YOUR GOAL ▸ Transcribe exactly the lines from the one holding "Task: Go to the 館内施設 page" through the closing line of the entries below. Pictures stay out of the copy.

Stored data entries
___

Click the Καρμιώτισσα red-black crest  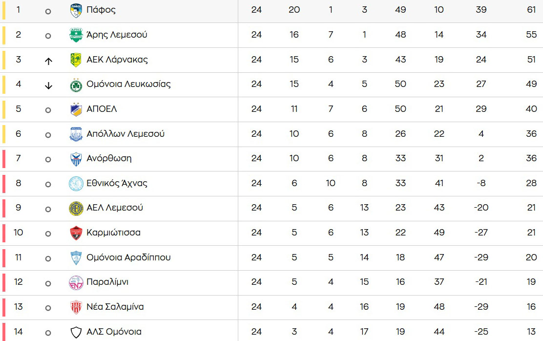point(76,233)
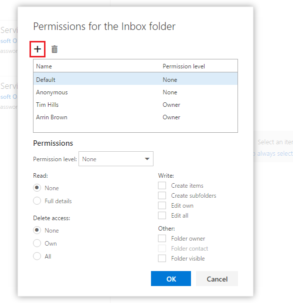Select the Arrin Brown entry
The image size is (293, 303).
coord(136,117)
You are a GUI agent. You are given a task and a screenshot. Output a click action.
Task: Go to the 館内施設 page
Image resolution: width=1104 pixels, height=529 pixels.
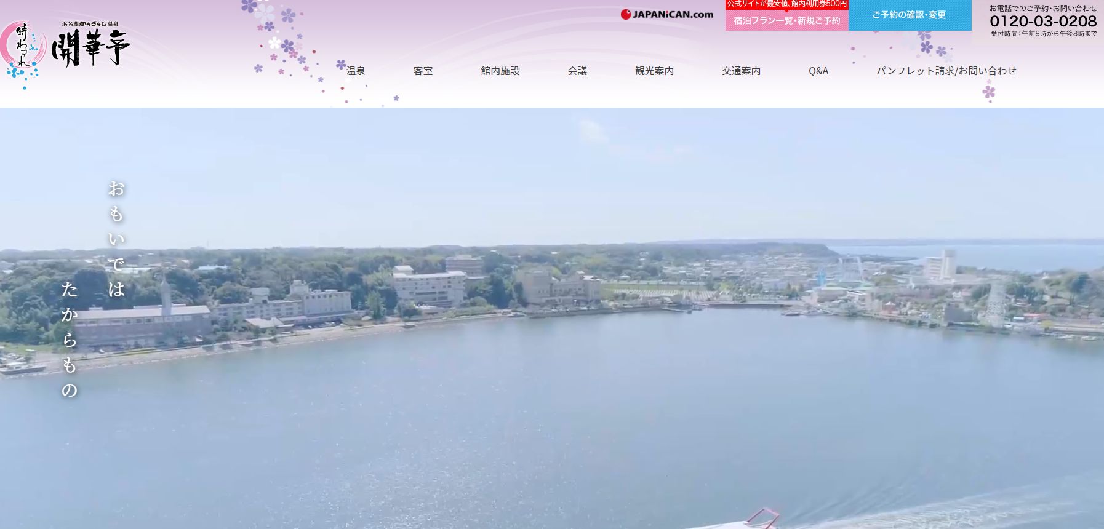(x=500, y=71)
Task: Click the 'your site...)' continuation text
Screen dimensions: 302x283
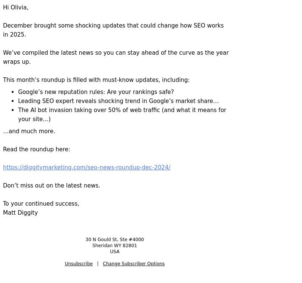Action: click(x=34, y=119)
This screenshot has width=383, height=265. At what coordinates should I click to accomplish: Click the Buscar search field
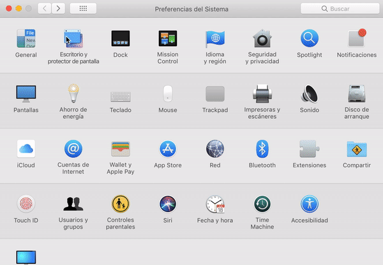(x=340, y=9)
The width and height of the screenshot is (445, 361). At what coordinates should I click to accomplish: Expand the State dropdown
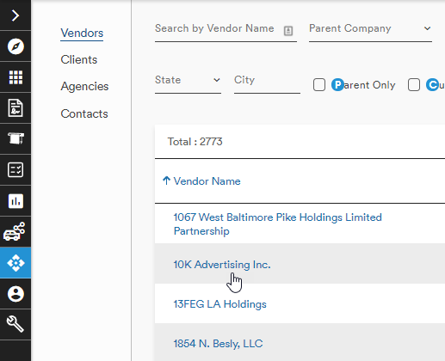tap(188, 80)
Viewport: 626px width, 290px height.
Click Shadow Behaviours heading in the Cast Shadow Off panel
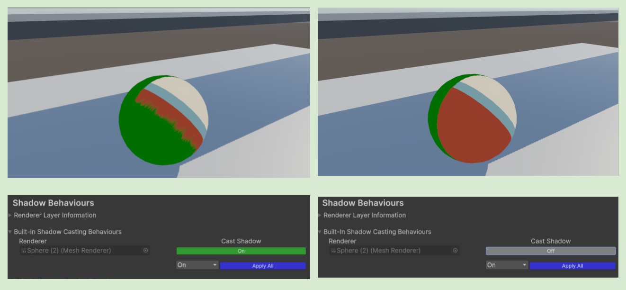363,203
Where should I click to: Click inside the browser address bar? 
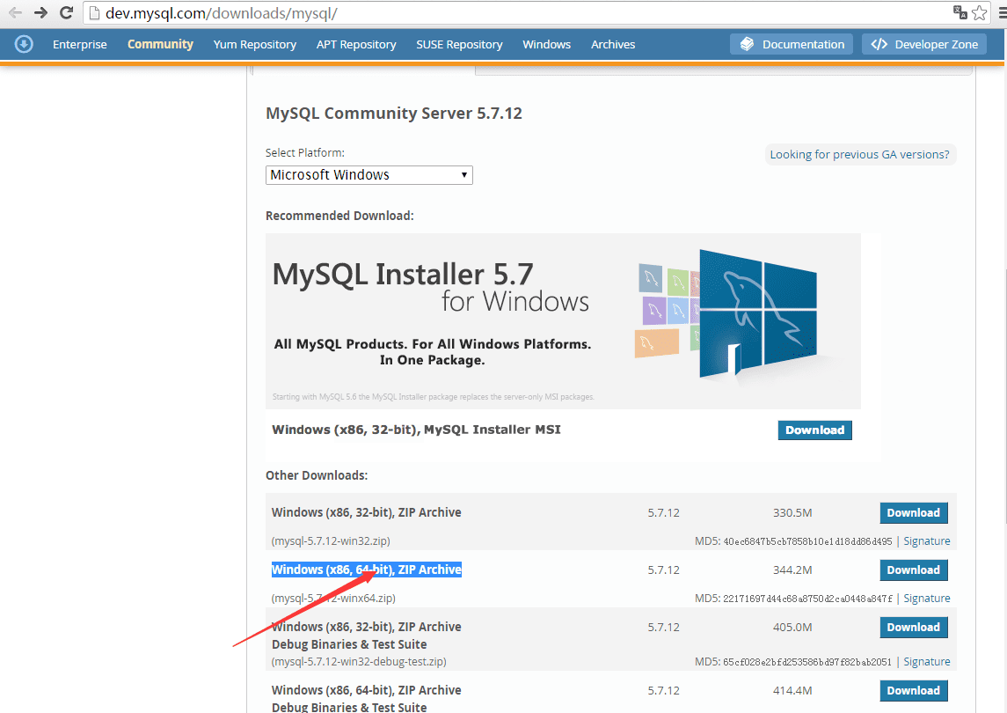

___

PROBLEM SOLUTION ▸
Task: Go to the 館内施設 page
Image resolution: width=1104 pixels, height=529 pixels.
(x=500, y=71)
Task: Click the 'your site...)' continuation text
Screen dimensions: 302x283
Action: click(x=34, y=119)
This screenshot has width=383, height=265. At what coordinates should I click to accomplish: Click the Buscar search field
(x=340, y=9)
The width and height of the screenshot is (445, 361). At what coordinates should I click to accomplish: Expand the State dropdown
tap(188, 80)
Viewport: 626px width, 290px height.
Click Shadow Behaviours heading in the Cast Shadow Off panel
363,203
Where should I click to: Click inside the browser address bar? 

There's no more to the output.